Марк Аврелий возвращается к положению этики Зенона, согласно которому конечная цель человека - это жить согласно (точнее, «со-разумно») с

природой, и не во всем принимает дополнение Хрисиппа, учившего, что добродетельная жизнь - это то же, что жить по природе человека, поскольку его природа есть часть природы целого. Он не возражает против этого тезиса прямо, призывая «о том всегда помнить, какова природа целого и какова моя, и как эта относится к той, и какой частью какого целого является, а еще что никого нет, кто воспрещал бы и делать и говорить всегда сообразно природе, частью которой являешься» (II, 9). Но разумная жизнь «части целого» иногда не ведет к подлинному благу, так как «руководствоваться умом, когда нечто представилось как надлежащее, - это и для тех, кто в богов не верует, бросает родину или берется действовать, разве что заперев двери» (III, 16). Чтобы всегда выбирать «совершенно надлежащее», необходимо достичь состояния стоического мудреца, обладающего таким духовным складом, при котором разум и добродетель тождественны. Это выше сил обычного человека, природа которого есть лишь часть целого, стало быть, не обладает полнотой и совершенством. Потому человеку следует чаще видеть все проявления своей жизни такими, каковы они есть «поистине», что прекрасно соответствует задачам духовной медитации и морализирования.

Согласно Марку Аврелию, для усвоения правильных убеждений о жизни человеку следует осознать свою мизерность по сравнению с вечным миром. «Помни о всеобщем естестве, - наставляет он, - к коему ты такой малостью причастен, и о всецелом веке, коего краткий и ничтожный отрезок тебе отмерен, и о судьбах, в которых какова вообще твоя часть?» (V, 24). Кроме того, он призывает подходить к человеку, «рассматривая его естество во всей наготе», чтобы видеть, «каковы те, кто ест, спит, покрывает, испражняется и прочее; затем, каковы самовластные, горделивые, досадующие, порицающие свысока - а ведь немного перед тем, чему они только не рабствовали, и чего ради...» (X, 19). Марк Аврелий находит прекрасным у Платона совет: «когда о людях судишь, надо рассматривать все наземное как бы откуда-то сверху: поочередно стада, войска, села, свадьбы, разводы, рождение и смерть, толчею в судах, пустынные места, пестрые варварские народы, праздники, плач, рынки, совершенную смесь и складывающийся из противоположностей порядок» (VII, 48).

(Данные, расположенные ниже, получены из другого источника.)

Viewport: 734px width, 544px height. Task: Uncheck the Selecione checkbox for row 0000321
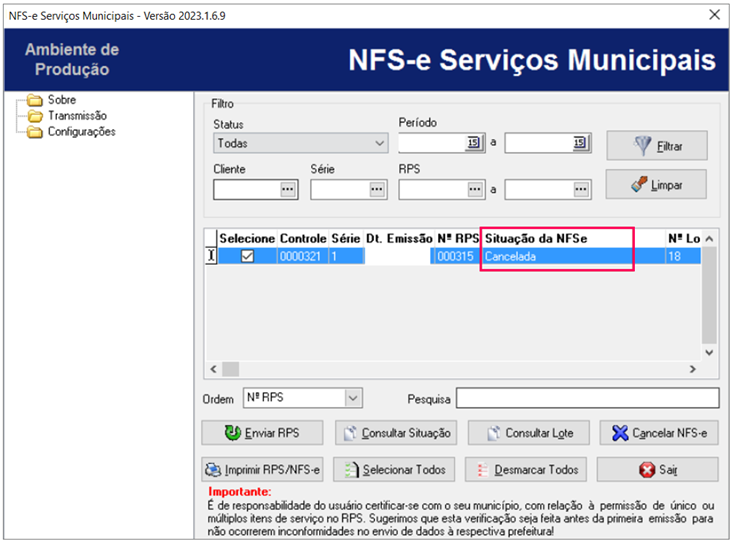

На наш взгляд, лишь исходя из такой «космической перспективы», можно адекватно понять фрагменты из Размышлений, которые чаще всего приводят как аргументы, подтверждающие беспросветный пессимизм Марка Аврелия. «Срок человеческой жизни - точка; естество - текуче; ощущения -темны, соединение целого тела - тленно; душа - волчок, судьба - непостижима, слава - невзыскательна. Сказать короче: река - все телесное, слепота и сон - все душевное; жизнь - война, пребывание на чужбине, а воспомина-

ние - то же, что забвение» (II, 17). Или: «Александр Македонский и погонщик его мулов умерли и стали одно и то же - либо приняты в тот же осеменяющий разум, либо одинаково распались на атомы» (VI, 24). Или: «Паук изловил муху и горд, другой кто - зайца, третий выловил мережей сардину, четвертый, скажем, вепря, еще кто-то медведей, иной - сарматов. А не насильники ли они все, если разобрать их основоположения?» (X, 10). И приговором звучит вывод, выносимый миру людей: «Детские распри, забавы; души, таскающие своих мертвецов, - перед тобой действительный мир теней» (IX, 24). Кажется, какие еще нужны доказательства для убеждения в том, что для Марка Аврелия ничто земное не заслуживало серьезности, и участь человека достойна лишь презрения?!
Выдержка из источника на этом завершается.